Вскоре я получила самостоятельный текст. На этих девятнадцати страницах Григорий уже умудрялся выбраться из плена, а его друг Стас мирно беседовал с покойницей. Однако, опустим содержание, в нем ничего, кроме набора кое-как скрепленных между собой событий, ничего нет. Пусть читателю, а особенно поклоннику популярного российского детектива, станет понятна технология изготовления текста. Я бы назвала это «творчество» стряпней разных кухарок. Допускаю упрек в банальности сравнения, но другого не нахожу. Впрочем, саму структуру удобнее сравнить с муравейником, где все работают на одну жирную, плодоносящую личинку. Некто, он же личинка, выпускает на чистый лист бумаги поток сознания, где среди безграмотности и скудости воображения сохранен сюжет. Последний, к слову, может быть нагромождением невиданных нелепиц. После этого кропотливую работу проводит редактор (назовем его так и уважительно отнесемся к его труду: для того, чтобы править набранную на компьютере галиматью, требуется архитерпение). Текст приобретает вид читабельный, а герои кое-где снабжаются характерными деталями. Именно такой полуфабрикат достается мне, человеку со стороны, вызвавшемуся «редактировать художественный текст».

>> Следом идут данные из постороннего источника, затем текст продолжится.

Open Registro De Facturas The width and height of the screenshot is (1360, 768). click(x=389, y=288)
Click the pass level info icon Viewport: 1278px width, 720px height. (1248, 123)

Поначалу, не понимая задачи, я вполне логично уничтожаю шероховатости, ошибки, не трогая повадки, внешность героев, и уж тем более не решаясь провоцировать их на действия. «Муравьев» это настораживает, и они, в конце концов, замечают мне, что сокращать текст нельзя, а увеличивать количество страниц можно и даже нужно. Чувствуете разницу? Поскольку для меня ясно отличие между литературным творчеством и редактированием художественного текста, то я тотчас удаляюсь со сцены, однако моей приятельнице занятие по переписыванию чужого убогого текста доставляет удовольствие. Она совершенно справедливо считает это творчеством. Ей лестно, что «муравейник», парализованный собственным бесплодием, пользуется ее тщеславием обывателя. Чтобы не терять сноровки, моя приятельница гигантскими порциями поглощает детективы, без зазрения совести заимствуя обороты, ситуации и поведенческие нюансы в своей работе над текстом. Нет сомнения, что также поступают остальные «писатели», вовлеченные в «муравьиную» деятельность. В конечном итоге, читатель читает фактически один и тот же роман, разве что с некоторыми вариациями. Интриги и персонажи перетекают из одной серии в другую, приедаясь, как приторный зефир.